EXERCISE DIRECTIONS
Go through the material and return every line that contains the string "language".

MATERIAL SUPPLIED
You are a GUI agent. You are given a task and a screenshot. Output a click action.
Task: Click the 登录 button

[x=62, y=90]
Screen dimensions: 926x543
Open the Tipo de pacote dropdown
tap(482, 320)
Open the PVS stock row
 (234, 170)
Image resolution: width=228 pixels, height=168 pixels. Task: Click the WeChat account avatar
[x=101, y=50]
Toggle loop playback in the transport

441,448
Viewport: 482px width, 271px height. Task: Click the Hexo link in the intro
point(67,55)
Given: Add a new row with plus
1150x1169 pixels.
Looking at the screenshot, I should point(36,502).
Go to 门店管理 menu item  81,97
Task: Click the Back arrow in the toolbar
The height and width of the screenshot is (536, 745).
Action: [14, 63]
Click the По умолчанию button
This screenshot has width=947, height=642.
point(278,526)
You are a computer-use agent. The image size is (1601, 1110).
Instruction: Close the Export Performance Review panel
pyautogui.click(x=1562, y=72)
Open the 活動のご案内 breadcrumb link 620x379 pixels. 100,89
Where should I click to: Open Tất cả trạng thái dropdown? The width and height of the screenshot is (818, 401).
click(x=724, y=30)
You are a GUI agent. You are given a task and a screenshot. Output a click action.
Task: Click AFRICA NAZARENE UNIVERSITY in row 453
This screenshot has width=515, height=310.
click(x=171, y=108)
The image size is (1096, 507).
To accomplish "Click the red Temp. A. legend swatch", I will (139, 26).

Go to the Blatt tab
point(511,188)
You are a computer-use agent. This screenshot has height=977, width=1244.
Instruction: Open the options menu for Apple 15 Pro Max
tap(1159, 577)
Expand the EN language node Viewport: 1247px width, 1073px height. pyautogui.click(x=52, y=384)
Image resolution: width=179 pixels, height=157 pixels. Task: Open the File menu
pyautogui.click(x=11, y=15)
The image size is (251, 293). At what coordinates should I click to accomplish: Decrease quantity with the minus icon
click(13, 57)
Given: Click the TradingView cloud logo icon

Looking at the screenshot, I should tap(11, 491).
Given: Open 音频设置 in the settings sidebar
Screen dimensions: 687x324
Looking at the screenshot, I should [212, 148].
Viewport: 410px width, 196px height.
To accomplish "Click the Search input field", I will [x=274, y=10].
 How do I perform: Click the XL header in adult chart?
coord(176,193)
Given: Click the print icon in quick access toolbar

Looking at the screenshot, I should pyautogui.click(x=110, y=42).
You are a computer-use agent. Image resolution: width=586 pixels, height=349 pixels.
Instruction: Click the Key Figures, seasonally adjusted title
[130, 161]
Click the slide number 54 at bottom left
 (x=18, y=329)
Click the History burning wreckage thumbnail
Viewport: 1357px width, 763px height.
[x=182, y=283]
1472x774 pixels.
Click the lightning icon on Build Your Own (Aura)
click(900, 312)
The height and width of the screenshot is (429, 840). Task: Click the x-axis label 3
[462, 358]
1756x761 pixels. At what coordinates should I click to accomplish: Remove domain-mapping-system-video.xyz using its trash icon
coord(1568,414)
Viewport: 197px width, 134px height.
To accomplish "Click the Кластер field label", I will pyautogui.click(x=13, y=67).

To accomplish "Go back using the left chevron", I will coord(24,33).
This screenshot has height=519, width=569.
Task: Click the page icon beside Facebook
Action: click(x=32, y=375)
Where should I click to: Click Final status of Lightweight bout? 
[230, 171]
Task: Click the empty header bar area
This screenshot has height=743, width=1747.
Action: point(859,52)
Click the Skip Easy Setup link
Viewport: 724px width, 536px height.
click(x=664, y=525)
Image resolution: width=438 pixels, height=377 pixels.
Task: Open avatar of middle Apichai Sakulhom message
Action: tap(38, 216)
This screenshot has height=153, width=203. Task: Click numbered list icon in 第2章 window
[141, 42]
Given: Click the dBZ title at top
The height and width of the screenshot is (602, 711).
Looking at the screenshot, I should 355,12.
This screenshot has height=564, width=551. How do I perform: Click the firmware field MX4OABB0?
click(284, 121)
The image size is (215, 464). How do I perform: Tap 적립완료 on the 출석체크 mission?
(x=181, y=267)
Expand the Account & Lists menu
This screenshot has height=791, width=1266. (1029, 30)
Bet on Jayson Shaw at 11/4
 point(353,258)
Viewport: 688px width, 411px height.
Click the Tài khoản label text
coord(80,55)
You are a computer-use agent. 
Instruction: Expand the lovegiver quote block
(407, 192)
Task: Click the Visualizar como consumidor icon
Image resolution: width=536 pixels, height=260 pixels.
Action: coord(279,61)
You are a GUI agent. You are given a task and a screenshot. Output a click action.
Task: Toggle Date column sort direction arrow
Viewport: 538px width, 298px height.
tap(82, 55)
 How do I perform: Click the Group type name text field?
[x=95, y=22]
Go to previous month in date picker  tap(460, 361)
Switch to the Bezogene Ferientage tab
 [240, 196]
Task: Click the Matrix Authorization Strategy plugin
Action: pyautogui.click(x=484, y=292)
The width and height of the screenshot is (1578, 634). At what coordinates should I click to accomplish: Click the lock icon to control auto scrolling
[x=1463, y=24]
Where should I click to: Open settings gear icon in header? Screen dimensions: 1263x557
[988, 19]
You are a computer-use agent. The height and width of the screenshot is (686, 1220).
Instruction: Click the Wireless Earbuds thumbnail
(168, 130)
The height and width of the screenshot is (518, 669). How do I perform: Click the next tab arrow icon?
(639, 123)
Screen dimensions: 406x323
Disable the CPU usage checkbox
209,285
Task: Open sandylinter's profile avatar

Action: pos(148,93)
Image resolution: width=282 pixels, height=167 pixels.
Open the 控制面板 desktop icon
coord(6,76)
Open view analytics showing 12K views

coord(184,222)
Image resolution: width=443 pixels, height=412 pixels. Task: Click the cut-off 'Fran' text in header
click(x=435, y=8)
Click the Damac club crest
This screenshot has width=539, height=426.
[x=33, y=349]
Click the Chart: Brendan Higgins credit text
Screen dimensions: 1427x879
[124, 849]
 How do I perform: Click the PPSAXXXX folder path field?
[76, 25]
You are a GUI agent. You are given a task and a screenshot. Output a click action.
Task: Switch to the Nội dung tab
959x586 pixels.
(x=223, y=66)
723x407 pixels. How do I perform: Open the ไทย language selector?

SOLUTION TO THE PROBLEM
Expand the EN language node Viewport: 1247px width, 1073px height. pyautogui.click(x=52, y=384)
723x407 pixels. How do I perform: Open the ไทย language selector?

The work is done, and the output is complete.